Input records START
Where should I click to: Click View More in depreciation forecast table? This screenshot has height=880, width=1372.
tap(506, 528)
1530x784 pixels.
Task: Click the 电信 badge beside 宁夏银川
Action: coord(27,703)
Input records END
What is being asked: In full and verbatim, repeat the records given above.

Task solution:
Where should I click to: Click View More in depreciation forecast table? This screenshot has height=880, width=1372.
tap(506, 528)
1530x784 pixels.
Task: Click the 电信 badge beside 宁夏银川
Action: coord(27,703)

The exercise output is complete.